Blog post

Beyond America's "one night democracy special"

Molly Osberg15 November 2012

This time a year ago, Occupy camps across the country found themselves dismantled, handcuffed, and power-washed away in a move coordinated by several city administrations, forcing the network of activists and anti-capitalists who once gathered in those public spaces to find alternative modes of protest.

A year later, at least here in New York, that network is leaping into action with a speed and force that's caused even the apparatus of the state -- FEMA and the National Guard, most notably -- to recognize Occupy Sandy and on some occasions seek its aid. Its a testament, at the very least, to the organizational prowess of a movement that has been continuously churning out projects, if not media-mandated spectacle, throughout 2012.

Sarah Leonard, one of the editors of last year's Verso title Occupy!: Scenes from Occupied America and a member of the Dissent Magazine team, recently surveyed the post-election landscape.

"When you get right down to it," writes Leonard and colleague Tim Barker, "the things we want are not on the ballot. Electoral politics currently highlight the weakness of the left rather than providing terrain on which it can fight."

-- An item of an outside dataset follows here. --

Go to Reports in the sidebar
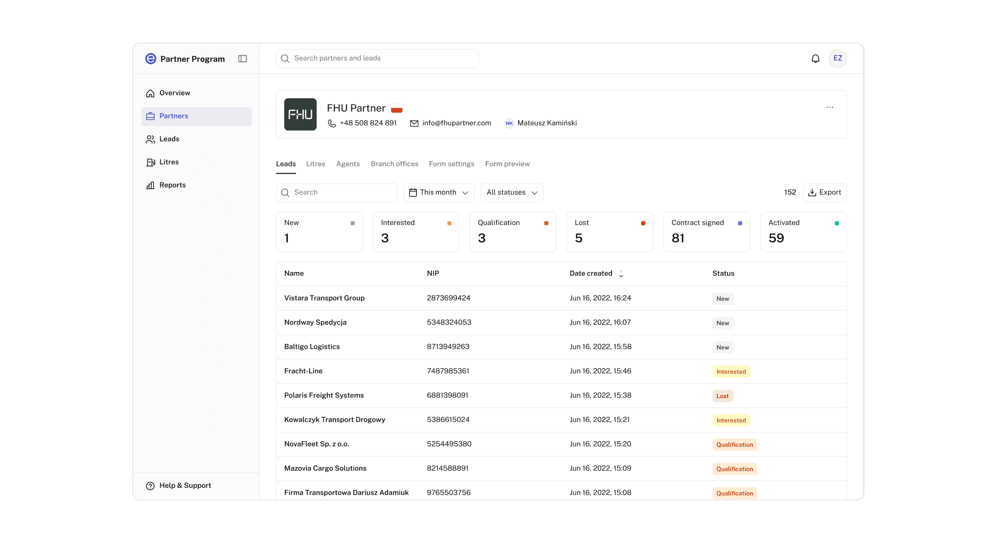Image resolution: width=996 pixels, height=543 pixels. [172, 185]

There are a number of territories on which to fight the battle, but today in particular Strike Debt is rising to the challenge. The project, organized through meetings this summer between several post-occupy groups, has steadily gained momentum in building an anti-debt movement through the synthesis of credits individual, national, and sovereign. This fall, they produced the "Debt Resistor's Operations Manual," an assiduously researched pamphlet explaining the credit industry--along with its faulty assumptions and notable loopholes.

Today is a good day to read the Manual, and to brush up on Strike Debt. Tonight the group--which includes documentary filmmaker Astra Taylor, another Verso contributor--holds their much-hyped Rolling Jubilee, a telethon and variety show as part of their campaign so named for the biblical event in which those in bondage are set free.

The Rolling Jubilee buys bad debt for pennies on the dollar and abolishes it; a $10 donation, for example, liberates an anonymous debtor from $200 worth of debt. Tonight the collective, who as of this writing have raised $198,428 (which could abolish $3,973,386 worth of debt), are holding an event at New York's Le Poisson Rouge to be live- streamed across the country in hopes of raising even more.



Though Strike Debt has been relatively well-received, the project isn't without its critics: Doug Henwood recently wrote an article questioning the mechanics of debt repudiation. Dissent has since published an exhange between Rolling Jubilee organizer and NYU Professor Andrew Ross and Jacobin editor Seth Ackerman. The correspondence, which touches on subjects from the viability of a true debt strike to the prospective use of the term "mutual aid" as a unifying concept among the American left, surely deserves a place on the reading list for those of us pondering the tactics of change post-election.